Hi I have currently have a ping eye 2 Irons and they come with a wedge. the wedge is about 52 degrees. I have a crappy wilson sandwedge(55) I want to buy 2 wedges to have and I am thinking about a 56' to replace the wilson and 60 degree wedge for flop shots
any suggestions?? I have my eye on the cleveland wedge line.


----------



## BOXCAR (Mar 22, 2007)

I have the 900 series cleveland wedges 52,54, 56,and 60 degree, and I love them.

boxcar


----------



## marto97 (Mar 29, 2007)

I have a couple of Cleveland wedges. A 56*1dot cg10 and 58*2 dot cg10. I just got the 56* for certain shots from a tight lie. Yesterday I had an approach shot of 55 yards from 3" rough over a deep bunker on a par 5, I hit the shot the ball took off perfectly I hit the flag stick and the ball drop 2" from the hole.(why didn't it go in!!) Then I had to scramble on #17 I was in the rough and had a 70 ft. pine in front of me I played the dumb shot and got lucky with it. I hit the ball straight up and over the tree it landed 15 feet from the pin. I really like my Cleveland wedges, I carry 4 wedges 47*,52*,56*,58*. Titleist Vokey are the #1 wedge on the PGA tour.


----------



## Sandwedge (May 5, 2007)

*cleveland!*

thanks - thats a nice thread to make me feel good- i just purchased off ebay 3 cleveland black pearl cg11 2 - I got a 52', 56' and a 60' (all for $210 brand new) they are 2 dot bounce - which i figured was best for all around play.
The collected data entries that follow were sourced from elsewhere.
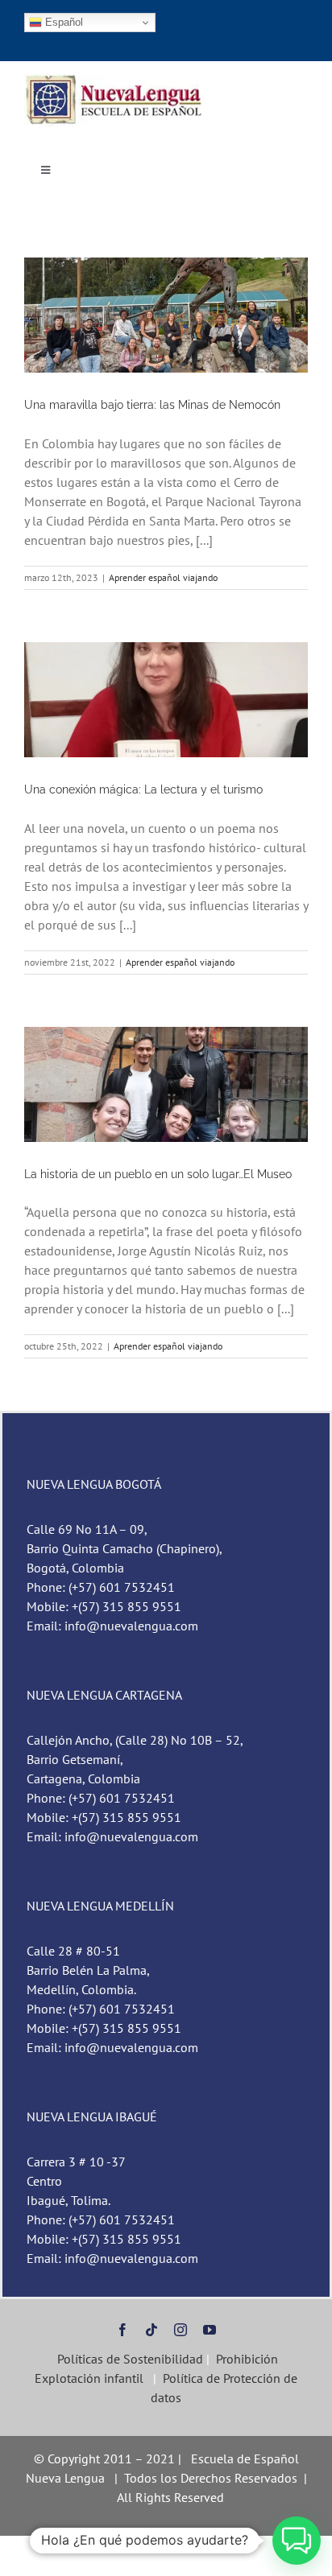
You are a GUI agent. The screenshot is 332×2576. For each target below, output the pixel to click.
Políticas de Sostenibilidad (128, 2359)
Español (62, 22)
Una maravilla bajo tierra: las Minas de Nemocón (152, 404)
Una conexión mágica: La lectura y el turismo (143, 789)
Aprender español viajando (163, 577)
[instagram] (180, 2329)
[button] (296, 2540)
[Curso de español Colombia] (115, 80)
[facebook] (122, 2329)
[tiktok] (151, 2329)
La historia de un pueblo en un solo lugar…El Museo (158, 1174)
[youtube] (209, 2329)
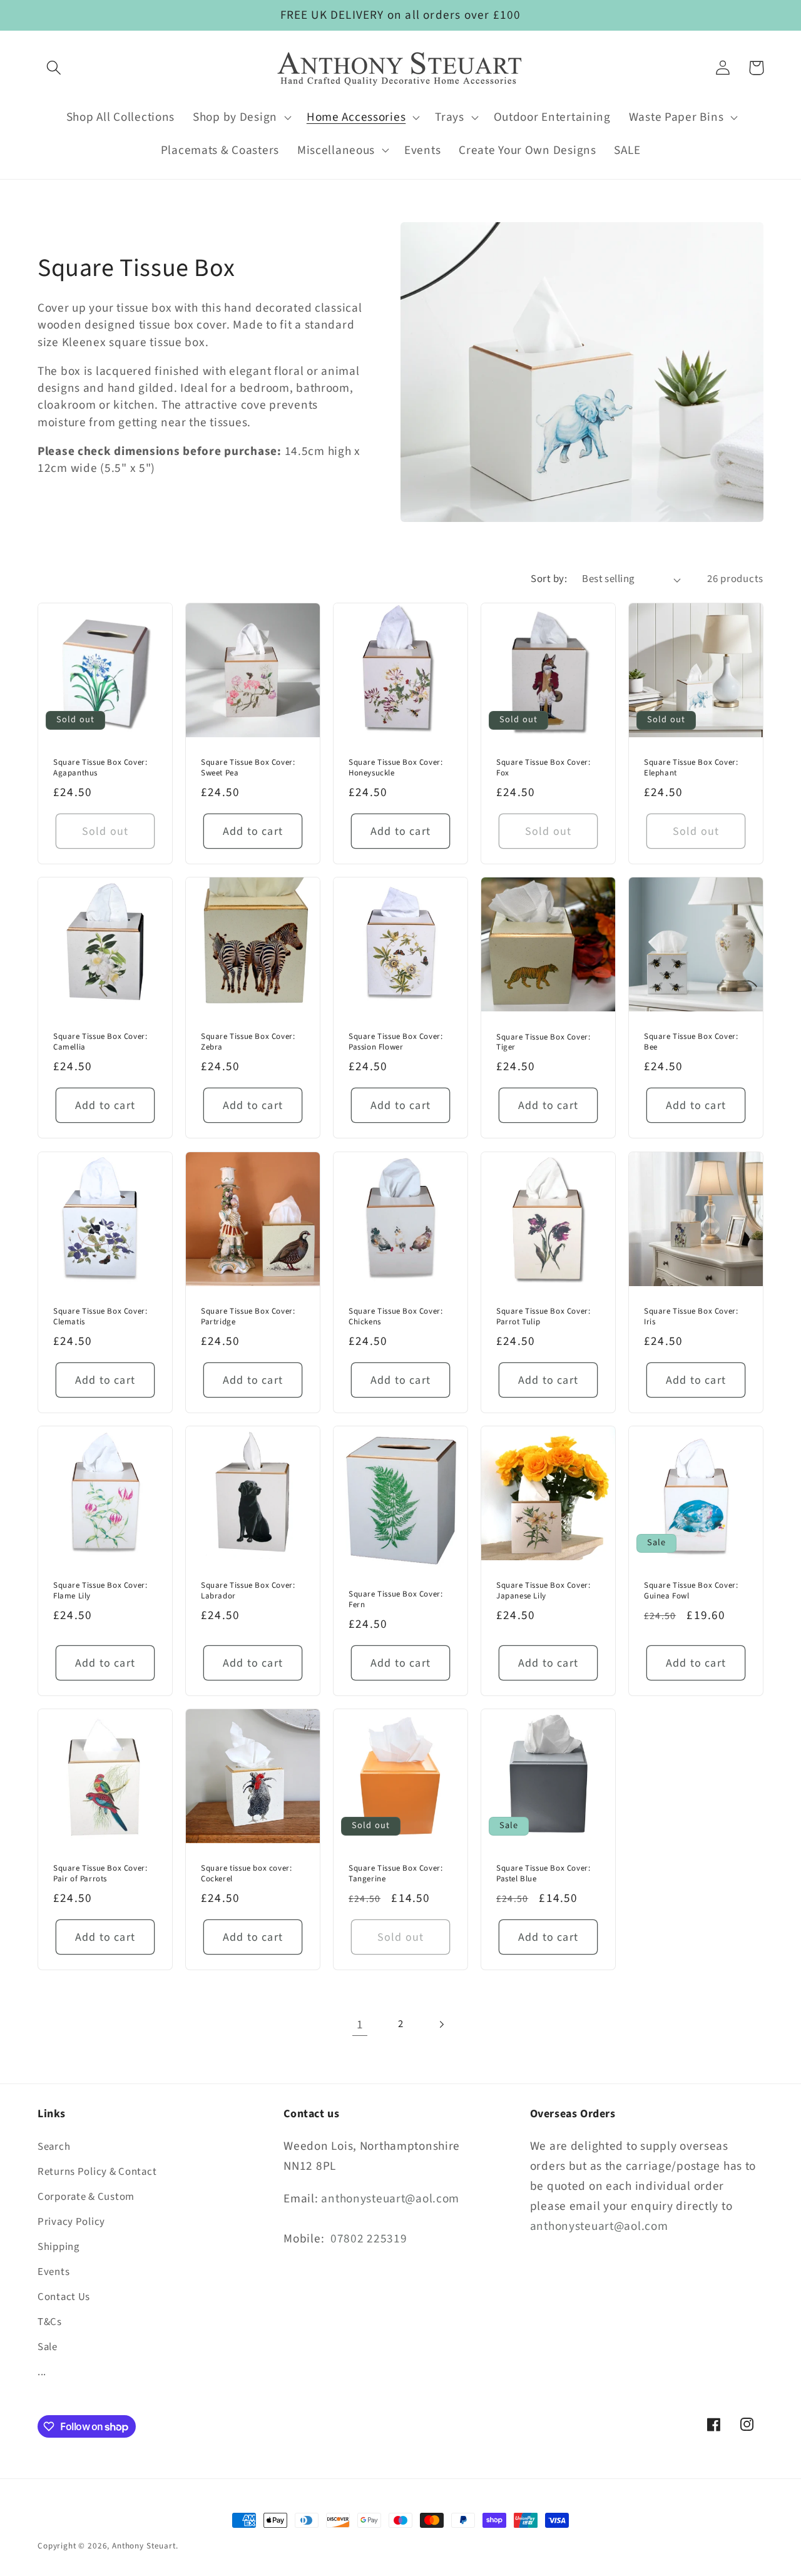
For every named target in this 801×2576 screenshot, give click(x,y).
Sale (48, 2346)
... (42, 2371)
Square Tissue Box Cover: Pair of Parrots (100, 1873)
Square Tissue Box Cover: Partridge (248, 1316)
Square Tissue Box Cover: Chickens (395, 1316)
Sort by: (549, 578)
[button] (54, 67)
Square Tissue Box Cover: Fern (395, 1599)
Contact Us (64, 2296)
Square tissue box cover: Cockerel (246, 1873)
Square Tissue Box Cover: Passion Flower (395, 1042)
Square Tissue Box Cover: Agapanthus (100, 768)
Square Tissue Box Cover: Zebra (248, 1042)
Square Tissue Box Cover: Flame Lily (100, 1591)
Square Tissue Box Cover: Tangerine (395, 1873)
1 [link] (360, 2024)
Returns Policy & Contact (97, 2172)
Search (54, 2147)
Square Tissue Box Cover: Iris (691, 1316)
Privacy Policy (71, 2222)
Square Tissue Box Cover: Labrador (248, 1591)
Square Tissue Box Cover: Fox (543, 768)
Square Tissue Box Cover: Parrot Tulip (543, 1316)
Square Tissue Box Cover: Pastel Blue (543, 1873)
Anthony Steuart (144, 2546)
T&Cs (50, 2321)
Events (53, 2272)
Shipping (58, 2247)
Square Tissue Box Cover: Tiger (543, 1042)
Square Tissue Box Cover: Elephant (691, 768)
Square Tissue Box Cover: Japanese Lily (543, 1591)
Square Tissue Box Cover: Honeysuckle (395, 768)
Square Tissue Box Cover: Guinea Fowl (691, 1591)
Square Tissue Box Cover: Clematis (100, 1316)
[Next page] (440, 2024)
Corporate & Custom (86, 2197)
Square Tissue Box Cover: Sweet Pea (248, 768)
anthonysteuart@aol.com (390, 2198)
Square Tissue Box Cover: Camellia (100, 1042)
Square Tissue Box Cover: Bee (691, 1042)
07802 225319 (368, 2238)
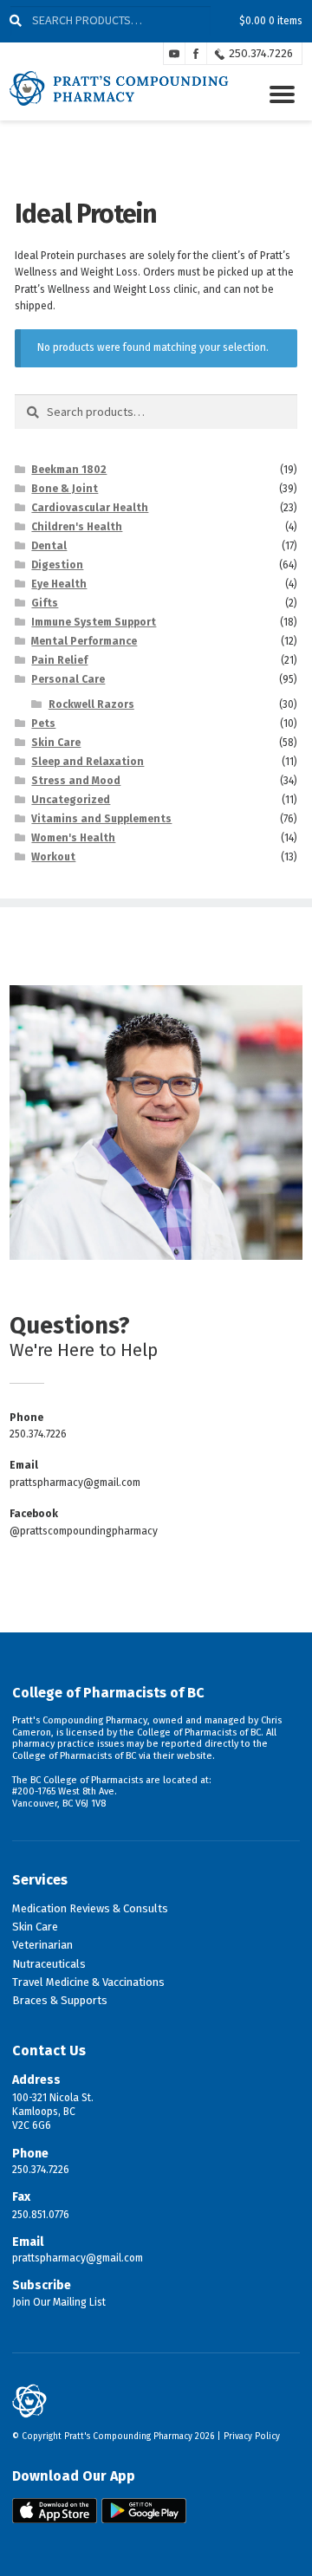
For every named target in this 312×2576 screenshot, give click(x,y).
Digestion (57, 565)
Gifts (44, 603)
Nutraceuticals (49, 1963)
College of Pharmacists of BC (108, 1692)
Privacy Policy (252, 2436)
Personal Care (68, 679)
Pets (43, 723)
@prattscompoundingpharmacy (84, 1531)
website (194, 1756)
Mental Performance (84, 641)
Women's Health (73, 838)
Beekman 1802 (69, 470)
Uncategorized (70, 800)
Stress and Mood (75, 781)
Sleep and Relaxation (87, 762)
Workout (53, 857)
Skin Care (56, 742)
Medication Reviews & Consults (90, 1908)
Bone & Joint (64, 489)
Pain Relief (59, 660)
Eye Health (59, 584)
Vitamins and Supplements (101, 819)
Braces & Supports (59, 2000)
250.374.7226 (261, 53)
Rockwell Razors (91, 704)
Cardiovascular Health (89, 508)
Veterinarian (42, 1944)
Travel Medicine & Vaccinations (88, 1982)
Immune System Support (93, 622)
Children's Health (76, 527)
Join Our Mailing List (59, 2302)
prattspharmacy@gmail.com (75, 1482)
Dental (49, 546)
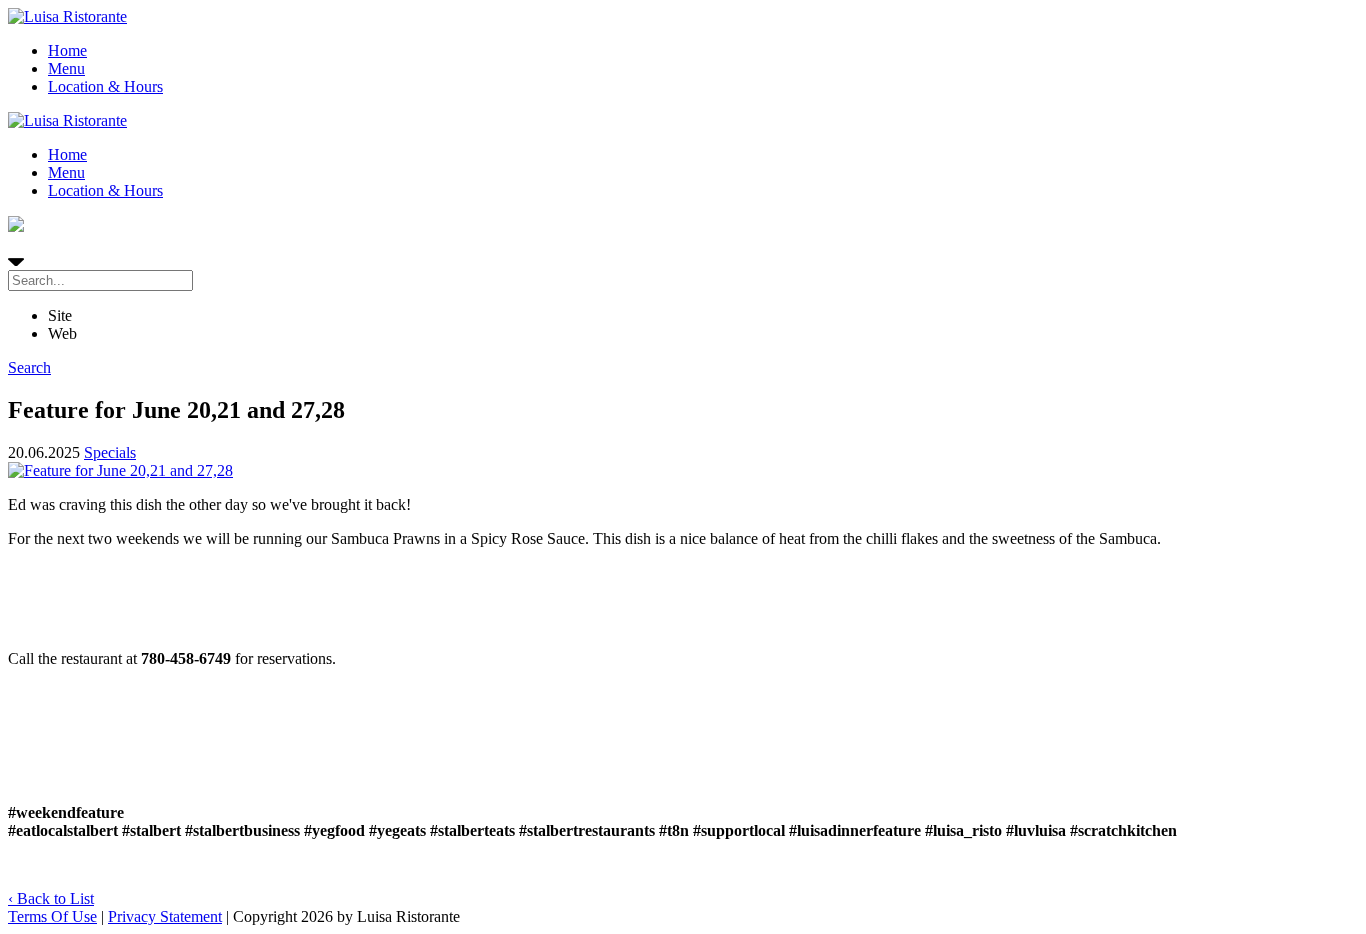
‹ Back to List (51, 898)
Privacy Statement (165, 916)
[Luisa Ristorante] (67, 16)
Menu (66, 68)
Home (67, 50)
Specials (110, 452)
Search (29, 367)
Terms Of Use (52, 916)
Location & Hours (105, 86)
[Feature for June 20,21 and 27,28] (683, 471)
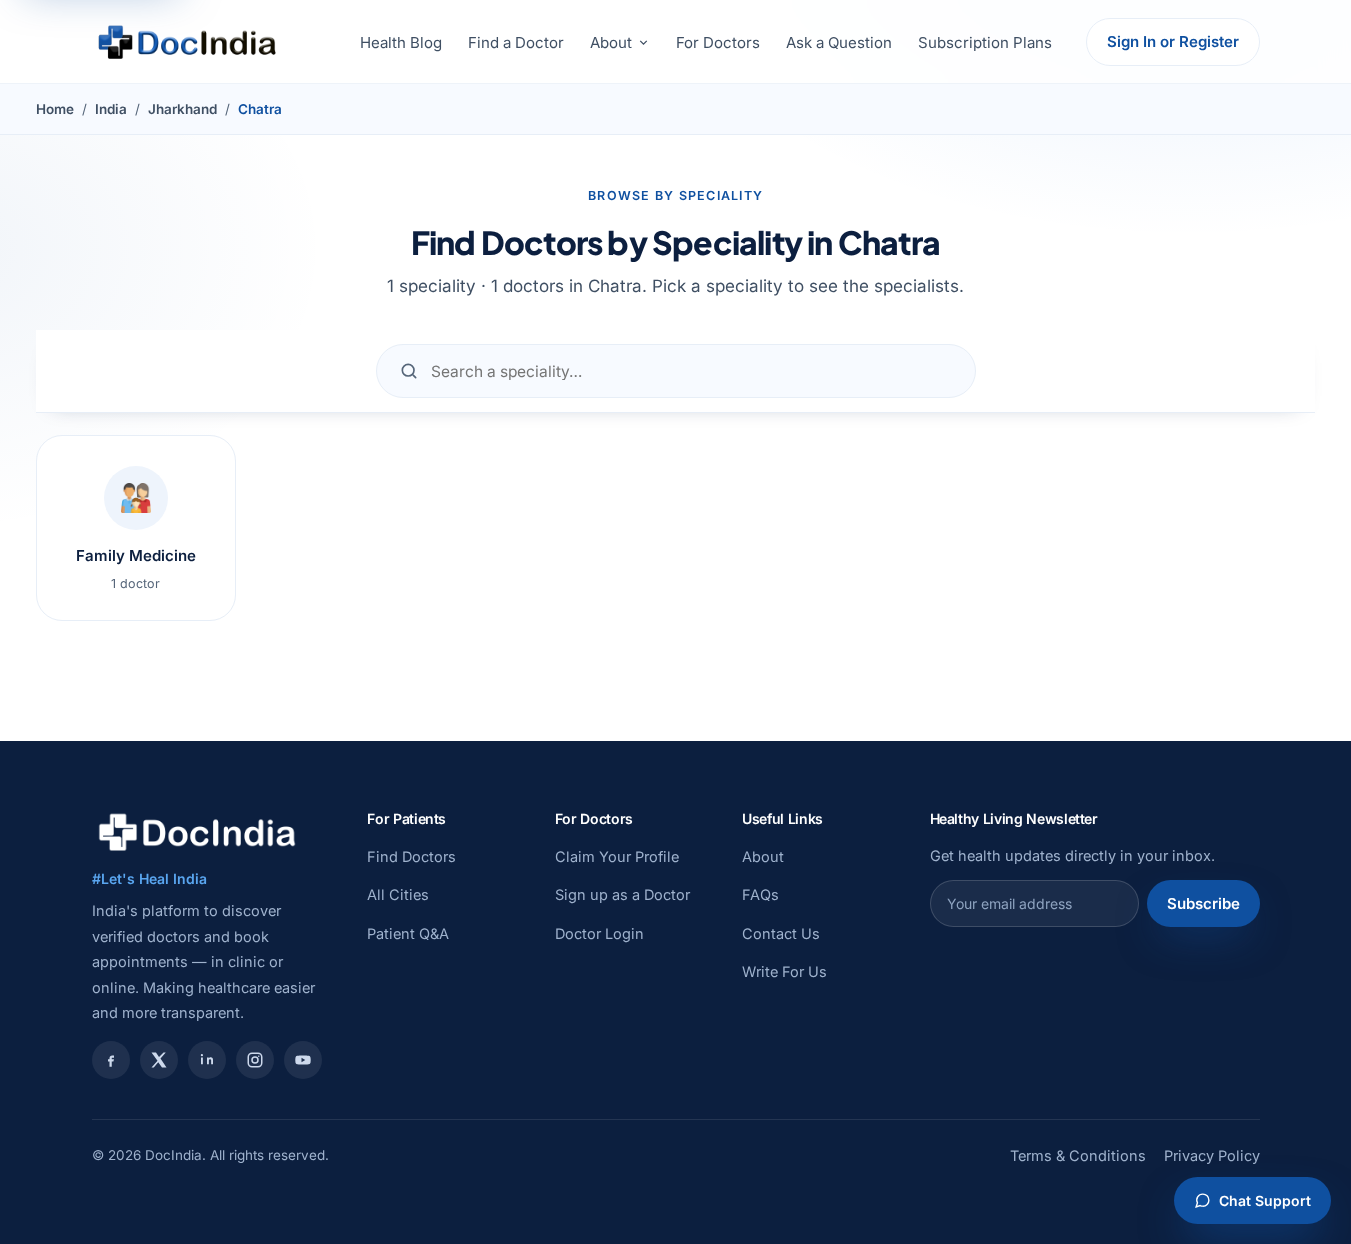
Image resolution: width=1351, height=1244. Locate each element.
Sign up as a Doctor (622, 894)
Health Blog (401, 42)
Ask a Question (839, 42)
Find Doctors (411, 856)
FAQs (760, 894)
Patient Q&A (408, 933)
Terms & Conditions (1078, 1155)
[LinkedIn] (207, 1060)
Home (55, 109)
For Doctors (718, 42)
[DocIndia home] (187, 42)
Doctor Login (599, 933)
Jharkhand (182, 109)
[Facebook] (111, 1060)
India (111, 109)
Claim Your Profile (617, 856)
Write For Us (784, 971)
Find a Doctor (516, 42)
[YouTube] (303, 1060)
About (611, 42)
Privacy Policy (1212, 1155)
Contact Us (781, 933)
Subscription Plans (985, 42)
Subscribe (1203, 903)
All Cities (398, 894)
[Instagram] (255, 1060)
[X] (159, 1060)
Any comments?? I demoed these at a shop and they felt great -nice and balanced (ofcourse my stand by has been a wilson 55 sandwedge so anything would prolly feel better!) but does this sound like a good decision?? I am hoping this will be a good wide wedge selection and I won't need to add more and more - what do you all think? 
Sw


----------



## marto97 (Mar 29, 2007)

No this is a good set with proper gaps between them, should be good all round. I found that with my 58* 2dot(12*bounce) I had some trouble with tight lies thats why I went to the 56* 1dot(8*bounce)


----------